Orban è scomodo: ecco perché ogni scusa è buona per dargli addosso

downloadDi Veritanwo

Non mi piace come si sta comportando l’Ungheria di Orban in merito ai migranti (ed in merito a diverse altre questioni) ma è giusto evidenziare che il trattamento riservato ai migranti da altri paesi europei, come la Grecia e la Spagna (Ceuta e Mellilla) NON è migliore.

Che dire poi della Francia, che espelle illegalmente anche i minori non accompagnati e li accompagna alle frontiere italiane? (Realtà documentata, con tanto di poliziotto italiano con le PALLE di opporsi all’ingiustizia)

Non possiamo esimerci dal rilevare come i media italiani ed europei in generale evidenzino con forza le vicende che riguardano il premier ungherese Victor Orban, mentre “tralasciano” di parlare degli altri paesi europei.
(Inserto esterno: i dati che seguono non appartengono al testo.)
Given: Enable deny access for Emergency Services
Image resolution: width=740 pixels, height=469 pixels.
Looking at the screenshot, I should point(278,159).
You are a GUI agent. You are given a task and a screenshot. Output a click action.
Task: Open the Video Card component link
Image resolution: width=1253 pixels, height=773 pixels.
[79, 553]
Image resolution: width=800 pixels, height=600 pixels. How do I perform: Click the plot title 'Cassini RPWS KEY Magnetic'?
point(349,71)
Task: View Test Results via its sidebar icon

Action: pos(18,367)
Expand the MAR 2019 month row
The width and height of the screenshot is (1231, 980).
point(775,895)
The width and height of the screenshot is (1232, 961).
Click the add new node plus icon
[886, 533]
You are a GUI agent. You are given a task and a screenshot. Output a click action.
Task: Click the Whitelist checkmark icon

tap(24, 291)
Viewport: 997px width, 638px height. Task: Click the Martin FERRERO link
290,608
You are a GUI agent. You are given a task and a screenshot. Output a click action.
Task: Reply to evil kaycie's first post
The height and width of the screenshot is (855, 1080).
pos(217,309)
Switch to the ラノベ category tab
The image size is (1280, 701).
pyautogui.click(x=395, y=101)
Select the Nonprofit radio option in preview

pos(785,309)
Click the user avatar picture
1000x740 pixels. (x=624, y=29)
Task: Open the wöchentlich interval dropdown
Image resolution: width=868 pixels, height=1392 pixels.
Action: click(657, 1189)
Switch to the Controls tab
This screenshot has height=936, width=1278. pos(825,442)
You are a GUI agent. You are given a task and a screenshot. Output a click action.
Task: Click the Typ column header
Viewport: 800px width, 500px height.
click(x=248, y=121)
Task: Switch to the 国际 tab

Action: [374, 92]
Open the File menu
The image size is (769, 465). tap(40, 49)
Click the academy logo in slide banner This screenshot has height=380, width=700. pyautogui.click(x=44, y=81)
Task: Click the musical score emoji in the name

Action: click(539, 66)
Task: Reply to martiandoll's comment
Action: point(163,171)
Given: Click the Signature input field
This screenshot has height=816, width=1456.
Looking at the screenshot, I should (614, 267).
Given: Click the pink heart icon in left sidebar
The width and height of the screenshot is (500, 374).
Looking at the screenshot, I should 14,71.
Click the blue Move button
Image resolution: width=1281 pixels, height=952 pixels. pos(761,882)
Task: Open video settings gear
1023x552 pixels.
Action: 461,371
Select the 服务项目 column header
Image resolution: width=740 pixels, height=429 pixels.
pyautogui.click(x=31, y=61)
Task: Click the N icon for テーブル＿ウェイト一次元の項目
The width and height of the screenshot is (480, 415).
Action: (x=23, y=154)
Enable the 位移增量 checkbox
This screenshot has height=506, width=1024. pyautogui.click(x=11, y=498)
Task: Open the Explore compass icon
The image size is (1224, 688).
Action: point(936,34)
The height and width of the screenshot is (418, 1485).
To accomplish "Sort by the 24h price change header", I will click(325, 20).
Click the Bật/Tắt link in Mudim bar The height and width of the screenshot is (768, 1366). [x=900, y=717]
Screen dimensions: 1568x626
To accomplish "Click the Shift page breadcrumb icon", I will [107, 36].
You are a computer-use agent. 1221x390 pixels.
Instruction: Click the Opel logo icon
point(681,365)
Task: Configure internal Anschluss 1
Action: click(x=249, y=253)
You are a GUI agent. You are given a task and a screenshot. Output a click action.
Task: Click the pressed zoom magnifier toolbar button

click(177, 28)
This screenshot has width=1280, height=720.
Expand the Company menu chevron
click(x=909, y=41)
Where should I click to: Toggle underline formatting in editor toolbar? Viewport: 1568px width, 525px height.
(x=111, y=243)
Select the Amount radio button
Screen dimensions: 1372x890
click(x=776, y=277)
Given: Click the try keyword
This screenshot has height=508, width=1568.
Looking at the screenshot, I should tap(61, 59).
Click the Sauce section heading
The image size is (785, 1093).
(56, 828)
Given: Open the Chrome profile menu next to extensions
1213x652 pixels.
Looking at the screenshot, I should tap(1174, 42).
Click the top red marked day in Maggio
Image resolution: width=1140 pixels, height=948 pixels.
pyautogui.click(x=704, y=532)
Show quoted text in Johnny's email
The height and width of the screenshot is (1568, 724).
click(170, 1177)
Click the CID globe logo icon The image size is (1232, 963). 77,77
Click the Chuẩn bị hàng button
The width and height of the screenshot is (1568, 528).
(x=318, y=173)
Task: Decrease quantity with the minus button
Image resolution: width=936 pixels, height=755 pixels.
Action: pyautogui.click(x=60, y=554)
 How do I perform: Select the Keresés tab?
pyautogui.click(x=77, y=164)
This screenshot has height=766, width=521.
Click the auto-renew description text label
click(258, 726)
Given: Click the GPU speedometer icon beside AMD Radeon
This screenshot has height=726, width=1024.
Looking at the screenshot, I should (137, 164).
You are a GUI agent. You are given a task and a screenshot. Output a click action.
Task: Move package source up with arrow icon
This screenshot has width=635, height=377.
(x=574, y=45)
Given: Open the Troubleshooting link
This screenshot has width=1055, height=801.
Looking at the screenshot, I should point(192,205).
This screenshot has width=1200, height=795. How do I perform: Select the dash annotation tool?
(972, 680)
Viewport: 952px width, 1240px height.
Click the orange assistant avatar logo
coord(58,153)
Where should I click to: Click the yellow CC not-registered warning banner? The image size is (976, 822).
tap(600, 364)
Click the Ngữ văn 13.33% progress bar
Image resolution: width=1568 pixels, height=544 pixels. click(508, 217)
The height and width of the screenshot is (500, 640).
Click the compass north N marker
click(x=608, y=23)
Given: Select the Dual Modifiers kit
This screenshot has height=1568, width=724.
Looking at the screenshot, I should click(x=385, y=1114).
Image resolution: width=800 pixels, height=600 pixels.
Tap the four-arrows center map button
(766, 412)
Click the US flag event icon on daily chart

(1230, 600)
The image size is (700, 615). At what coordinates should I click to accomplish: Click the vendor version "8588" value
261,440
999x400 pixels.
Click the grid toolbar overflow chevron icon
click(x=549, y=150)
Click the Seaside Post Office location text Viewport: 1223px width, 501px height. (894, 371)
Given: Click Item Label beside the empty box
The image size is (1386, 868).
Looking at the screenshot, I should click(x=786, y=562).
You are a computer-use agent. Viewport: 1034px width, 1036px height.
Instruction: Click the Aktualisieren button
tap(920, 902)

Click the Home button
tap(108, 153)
Questo avviene in qualsiasi circostanza: non solo rispetto alla questione migranti.  Per esempio la legge liberticida spagnola che imbavaglia qualsiasi forma di protesta con la dura repressione, rendendo illegale persino fare foto e video alle forze dell’ordine (così nessuno può documentare…) NON HA AVUTO NESSUNA RISONANZA MEDIATICA, ne hanno parlato – e marginalmente – alcuni giornali, in TV non hanno detto una parola. Quando fu Victor Orban invece, a varare leggi simili, tutti i giornali europei, all’unisono, gridarono alla dittatura senza mezzi termini, esasperando i toni.  Una bella differenza, non trovate?

Le stesse dinamiche vengono applicate anche a Vladimir Putin, nei confronti del quale applicano i principi di Goebbels, nonché a tutti i governanti che osano non genuflettersi agli Stati Uniti, fermo restando che, a mio modesto parere, anche Putin fa parte del “gioco”.

Questo forse perché Orban ha nazionalizzato i servizi essenziali (luce, acqua, gas) strappandoli alle lobbies e riducendo le tariffe?

Ma SOPRATUTTO, perché Orban si è opposto ai diktat di FMI, BCE ed UE?!? Si è rifiutato di indebitare il suo paese, di inserirlo nella spirale dei “debiti che uccidono” nonostante questo gli avrebbe consentito di trovarsi a gestire miliardi di euro, con l’implicita possibilità di “gestirli” per i propri interessi, commissionando lavori – a prezzi decuplicati rispetto a quelli di mercato – alle “aziende amiche”, pronte a ricambiare a suon di milioni in conti correnti off shore.

Inoltre ottenere liquidità consente al governante di turno di realizzare opere, magari ridurre qualche tassa, aumentare gli stipendi ai dipendenti statali, o altro, ben sapendo che dopo qualche anno, esauriti i soldi, resterà un debito da ripagare. Con lauti interessi.

E’ quello che hanno fatto numerosi dittatori e governanti, tra cui anche quelli italiani, quando i governi democristiani del dopoguerra e dei lustri successivi si recavano a Washington e tornavano con aiuti.

Con questo non voglio dire che Orban sia un esempio di democrazia, ne intendo idolatrarlo. Ma è giusto riconoscere che è l’unico premier europeo ad avere fatto gli interessi del proprio popolo. ED è PER QUESTO CHE è FINITO NELLA “LISTA NERA”. Non per la mancanza di libertà o per l’impostazione semi-fascista del suo governo: sapete chi hanno messo al potere in Ucraina, vero?